■ **Stored data**
────────────────────────────────────────

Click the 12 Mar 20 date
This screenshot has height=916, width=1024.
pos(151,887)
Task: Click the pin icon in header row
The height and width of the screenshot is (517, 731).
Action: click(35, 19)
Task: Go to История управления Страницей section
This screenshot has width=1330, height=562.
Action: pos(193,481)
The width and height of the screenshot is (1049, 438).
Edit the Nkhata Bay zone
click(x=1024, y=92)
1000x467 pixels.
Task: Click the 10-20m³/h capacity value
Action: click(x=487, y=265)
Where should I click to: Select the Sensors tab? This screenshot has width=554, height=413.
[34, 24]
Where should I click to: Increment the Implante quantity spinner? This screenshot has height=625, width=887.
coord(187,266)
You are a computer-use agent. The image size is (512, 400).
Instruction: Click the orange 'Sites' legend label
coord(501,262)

────────────────────────────────────────

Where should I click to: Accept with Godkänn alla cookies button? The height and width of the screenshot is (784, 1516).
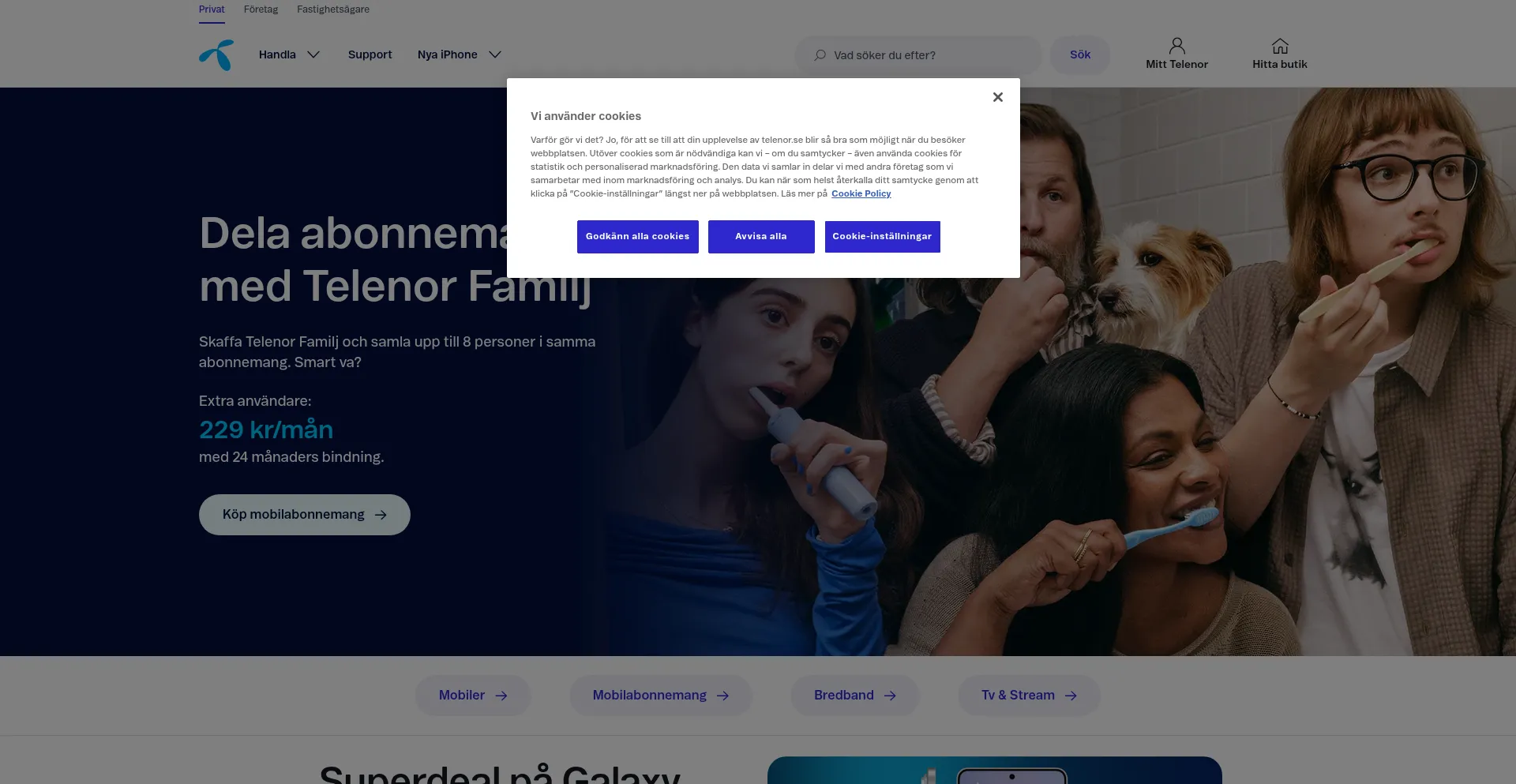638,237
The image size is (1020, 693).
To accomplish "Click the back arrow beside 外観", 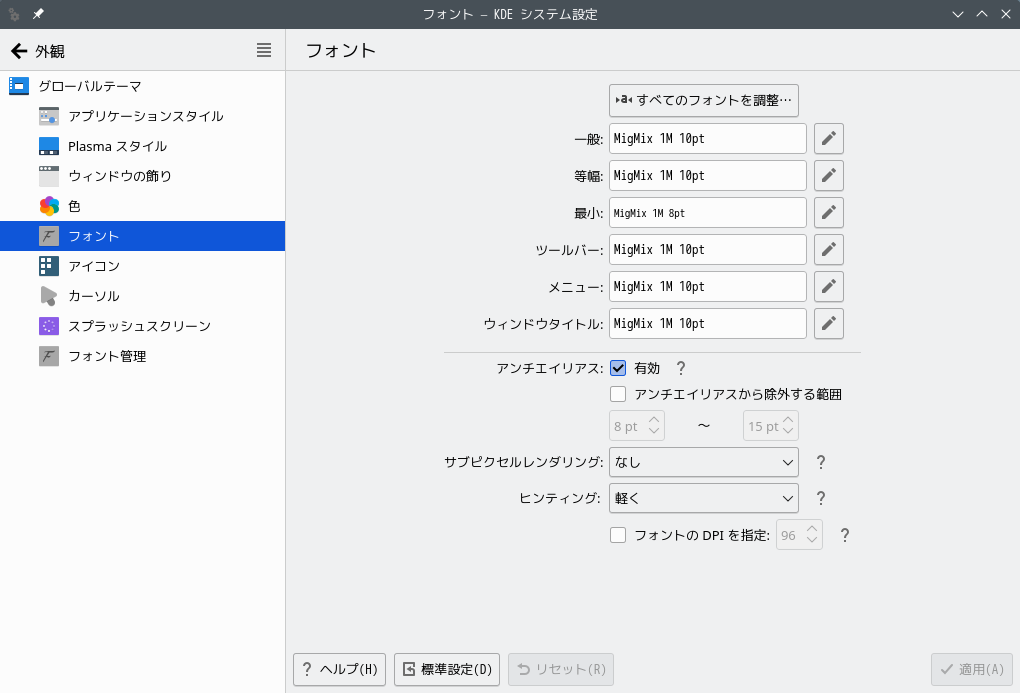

────────────────────────────────────────

■ **Required work**
After locating the line holding "Task: Click the pin icon in header row" above, output exactly that line and every line after it through the line holding "The width and". Include nothing else.

■ **Answer section**
Task: Click the pin icon in header row
The height and width of the screenshot is (517, 731).
Action: click(35, 19)
Task: Go to История управления Страницей section
This screenshot has width=1330, height=562.
Action: pos(193,481)
The width and height of the screenshot is (1049, 438).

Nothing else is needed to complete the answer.